Bugün, 9 Mayıs 2025 Cuma

Muzaffer GÜNAY


ATMA RECEP DİN GARDAŞIYIZ

ATMA RECEP DİN GARDAŞIYIZ


 

Bütün Sermayem, Ordu'yu ve Hemşerilerimi karşılıksız sevmekten ibarettir. Nokta. Şimdi geçelim esas meramımıza..

Mesela ben iktidar M.Vekili olsa idim, beş seneyi şu şekilde tamamlardım: 

1-Önce Ordu merkezde büyük bir iş hanının ikinci katını kiralardım. İstisnasız her ayın on gününü Ordu'da geçirirdim. Oy istemek için kapılarını çaldığım hemşerilerimle her fırsatta beraber olur, çayını içer muhabbet eder ve benden istediği bir şey olup olmadığını sorardım ve yerine getirmek için Ferhat gibi dağları delerdim.

2-Bütün ilçeleri takvimli olarak dolaşır, vatandaşlarla toplantılar yapar, sorunlarını, tekliflerini, dileklerini dinlerken bir yandan da not alırdım. Malum söz uçar yazı kalır denmiştir.

3-Zaman zaman uzak köylere gider, vekil-asıl olarak iki lafın belini kırardım. Oy vermiş, vermemiş aklıma bile getirmezdim.

4-Cuma günleri kalabalık köy camilerinde cumayı kıldıktan sonra münasip bir yerde vatandaşlarımla demli çaylar eşliğinde halleşir, dertleşirdim.

5-Valilikte, belediyede, kurumlarda ki bürokratları görüşür, ziyaret eder, icabında yardımcı olmaktan kaçınmazdım. Gerektiğinde ilk sicil amiri ile de görüşürdüm. Ancak, bürokrat, görevinde başarılı değilse, arkasındaki gücün ne veya kim olduğuna bakmadan, halktan aldığım yetkiyi kullanmakta tereddüt etmezdim.

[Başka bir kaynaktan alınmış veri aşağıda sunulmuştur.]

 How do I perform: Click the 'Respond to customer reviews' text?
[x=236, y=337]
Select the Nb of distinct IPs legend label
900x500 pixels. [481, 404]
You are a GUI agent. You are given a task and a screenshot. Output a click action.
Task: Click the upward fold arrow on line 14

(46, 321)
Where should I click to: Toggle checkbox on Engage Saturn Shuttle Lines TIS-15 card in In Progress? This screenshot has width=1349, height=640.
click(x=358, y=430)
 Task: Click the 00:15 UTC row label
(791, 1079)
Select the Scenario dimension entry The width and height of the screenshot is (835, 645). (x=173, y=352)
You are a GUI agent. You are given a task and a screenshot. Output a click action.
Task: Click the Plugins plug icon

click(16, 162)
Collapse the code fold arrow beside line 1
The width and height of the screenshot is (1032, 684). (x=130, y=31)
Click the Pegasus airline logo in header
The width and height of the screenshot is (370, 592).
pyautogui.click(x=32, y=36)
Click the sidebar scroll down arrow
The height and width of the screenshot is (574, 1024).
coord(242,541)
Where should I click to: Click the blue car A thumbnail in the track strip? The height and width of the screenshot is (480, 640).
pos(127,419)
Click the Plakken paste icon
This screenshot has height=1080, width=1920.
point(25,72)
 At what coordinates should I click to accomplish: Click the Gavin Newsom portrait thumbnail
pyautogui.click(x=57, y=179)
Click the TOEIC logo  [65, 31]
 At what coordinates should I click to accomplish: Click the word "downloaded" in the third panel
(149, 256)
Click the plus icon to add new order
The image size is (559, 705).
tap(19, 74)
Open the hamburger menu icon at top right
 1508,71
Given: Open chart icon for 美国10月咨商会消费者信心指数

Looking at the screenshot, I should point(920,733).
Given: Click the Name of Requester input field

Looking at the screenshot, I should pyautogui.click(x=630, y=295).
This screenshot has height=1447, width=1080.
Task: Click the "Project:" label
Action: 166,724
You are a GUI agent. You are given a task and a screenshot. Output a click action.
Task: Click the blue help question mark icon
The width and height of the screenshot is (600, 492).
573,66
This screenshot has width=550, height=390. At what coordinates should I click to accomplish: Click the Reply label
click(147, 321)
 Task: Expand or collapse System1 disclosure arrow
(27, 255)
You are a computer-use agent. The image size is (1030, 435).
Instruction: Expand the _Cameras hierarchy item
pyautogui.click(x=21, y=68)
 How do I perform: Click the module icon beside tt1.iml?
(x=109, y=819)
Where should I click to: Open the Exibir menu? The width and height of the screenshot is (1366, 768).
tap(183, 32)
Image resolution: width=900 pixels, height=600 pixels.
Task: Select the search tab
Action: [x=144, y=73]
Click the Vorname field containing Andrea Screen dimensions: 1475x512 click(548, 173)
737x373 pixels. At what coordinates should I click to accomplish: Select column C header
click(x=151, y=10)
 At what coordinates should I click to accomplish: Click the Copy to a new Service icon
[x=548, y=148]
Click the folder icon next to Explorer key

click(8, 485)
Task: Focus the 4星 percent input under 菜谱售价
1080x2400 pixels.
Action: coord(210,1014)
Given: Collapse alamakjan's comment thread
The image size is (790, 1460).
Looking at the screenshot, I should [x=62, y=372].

6-Ordu merkezde geniş bir salon kiralar, akşamları merkezdeki hemşerilerimle sohbet ederdim.

7-Kırsalda yaşayan halkımızı ziyaret eder, sorunlarını dinler, çözümleri mümkün olan taleplerini yetkililere götürürdüm.

8-İş adamlarımız ile ile görüşür, büyük sanayi ve tarım işletmeleri kurmaları için hem burada, hem Ankara'da koştururdum. 

Fındık, bal ve kivi verimini arttırmak için de gerekeni yapmaya çalışırdım.

9-Karadeniz'de bir zamanlar 30 çeşit balık vardı. şimdi 10'nun da gerisine düştü. Çeşidi hiç değilse 15'e çıkarmak için çalışırdım.

10-Haftada en az iki gün beşer saat şehir merkezinde halk ile iç içe olurdum. Büyük iş yerlerini ziyaret eder, işlerini daha da büyütmeleri için elimden geleni esirgemezdim. 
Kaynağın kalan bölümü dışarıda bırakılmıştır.